ACTIVITY A: Write out everything in the rail service article below from "Shippers see recession" down to "a recent survey.".
ACTIVITY B: According to the rail service article below, what cumulative wage increase did the Presidential Emergency Board recommend?
ACTIVITY C: Give what follows the end of the article below on rail shippers and the service recovery, picking up where it stops.

EXCERPTED TEXT:
-.-.-
Shippers see recession as ‘best case’ for rail service recovery, analysts say

by Jeff Della Rosa ([email protected]) 1,198 views 

U.S. shippers don’t expect rail service to recover to pre-pandemic levels until at least the second half of 2023 as shippers plan for a recession, according to a recent survey.

In an industry note, analyst Justin Long and associate Brady Lierz, both of Little Rock-based Stephens Inc., released the results of a rail shipper survey that shows that multiple shippers said a decrease in demand, or a recession, might be “the best-case scenario for the rail service recovery.” The survey, which also shows more than half of shippers have been planning for a recession, included respondents that collectively manage more than $25 billion in annual transportation spending, and nearly all are focused on the general merchandise sector.

According to the analysts, the most notable change since the January survey was a decline in service in the West. Two-thirds of shippers don’t expect a return to pre-pandemic service levels until the second half of 2023 “or beyond,” the analysts said. “But when this occurs, there is a significant amount of pent-up demand for truck-to-rail conversions.”

For 2023, the analysts expect rail volumes to rise in the low-single digits and for rail pricing to increase in the mid-single digits. On average, shippers expect 2023 rail volumes to rise by 2%, from 2022. According to the survey, 43% of shippers expect volume growth, 32% expect flat volumes and one-quarter expect volumes to fall. Meanwhile, rail pricing is expected to rise by 5.8%.

“Simply put, the pricing environment remains healthy despite the economic/freight market uncertainties,” the analysts said. “And in our view, these increases are being supported by the rails’ efforts to offset a higher level of inflationary costs. On that point, as part of the ongoing rail/union negotiations, the Presidential Emergency Board (PEB) recently announced its recommendation for a cumulative wage increase of 22% over a five-year period (2020-24). This compares to the rail proposal of +16% and the union proposal of +28%. We believe it is likely these negotiations are settled in the weeks ahead and see a low probability of a labor strike.”

According to a recent FreightWaves article, three railroad unions have reached tentative agreements with U.S. railroads on a new labor contract. The deal would include a 24% wage increase over the five years (2020-24). The three unions represent more than 15,000 rail employees or about 11% of those at the bargaining table.
-.-.-
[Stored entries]

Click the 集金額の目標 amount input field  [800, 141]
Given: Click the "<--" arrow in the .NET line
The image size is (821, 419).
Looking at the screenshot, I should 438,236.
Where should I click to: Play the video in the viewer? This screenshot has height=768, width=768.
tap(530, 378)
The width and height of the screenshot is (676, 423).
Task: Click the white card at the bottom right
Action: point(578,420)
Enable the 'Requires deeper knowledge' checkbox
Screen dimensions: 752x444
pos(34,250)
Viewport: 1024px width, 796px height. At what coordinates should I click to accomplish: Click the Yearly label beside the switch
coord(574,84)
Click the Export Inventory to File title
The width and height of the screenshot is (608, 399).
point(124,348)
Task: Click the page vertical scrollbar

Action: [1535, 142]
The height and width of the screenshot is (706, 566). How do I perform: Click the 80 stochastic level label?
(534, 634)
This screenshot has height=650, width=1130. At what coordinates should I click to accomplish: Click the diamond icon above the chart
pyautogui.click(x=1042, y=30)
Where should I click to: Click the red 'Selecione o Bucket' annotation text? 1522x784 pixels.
-.-.-
ANSWER A:
Shippers see recession as ‘best case’ for rail service recovery, analysts say

by Jeff Della Rosa ([email protected]) 1,198 views 

U.S. shippers don’t expect rail service to recover to pre-pandemic levels until at least the second half of 2023 as shippers plan for a recession, according to a recent survey.

ANSWER B: A cumulative wage increase of 22% over a five-year period (2020-24).

ANSWER C:
According to the survey, shippers gave existing rail service an average rank of 5.1, with 1 being poor and 10 being strong. This is down from the 5.9 rank at the start of the year. Kansas City Southern received the highest ranking of 6, while BNSF Railway Co. had the lowest ranking at 4.2.

Analysts said the most notable change was a decline in the rankings for western rail service, with BNSF down 2.8 points, and Union Pacific Corp. down 1.5 points, compared to the survey at the start of the year. The western rail service issues are likely to impact volumes for railroads and intermodal carriers, such as Lowell-based J.B. Hunt Transport Services Inc. The intermodal segment comprised 57% of the carrier’s total operating income in the second quarter.

In March, J.B. Hunt and BNSF announced a joint initiative to improve intermodal service. J.B. Hunt plans to increase its intermodal fleet by more than 40% to as many as 150,000 containers in three to five years. BNSF is expected to increase capability at multiple intermodal facilities and provide several properties around key intermodal hubs to increase terminal efficiency. This year, BNSF plans to add about 1,200 well cars that can carry nearly 2,500 containers.

If rail service were to return to pre-pandemic levels, 68% of survey respondents would shift their freight from truck to rail. On average, this would lead to a nearly 15% increase in these shippers’ rail volumes, according to the analysts.

“We continue to believe shippers will need to see a sustained period of better rail service before shifting a meaningful amount of freight from truck-to-rail,” the analysts said. “This would suggest the ‘pent-up demand’ is significant.”

From 2021 to 2022, 64% of shippers didn’t change their mode of transportation, while 18% of shippers shifted freight from truck to rail, and the remainder shifted freight from rail to truck. As a result, the analysts said the net impact has been minimal.

According to the Association of American Railroads, through the first 33 weeks of 2022, U.S. rail volumes declined by 0.01% from the same period last year, while intermodal volumes fell by 5.5%. Combined rail traffic in the United States has decreased by 3%, from the same period last year.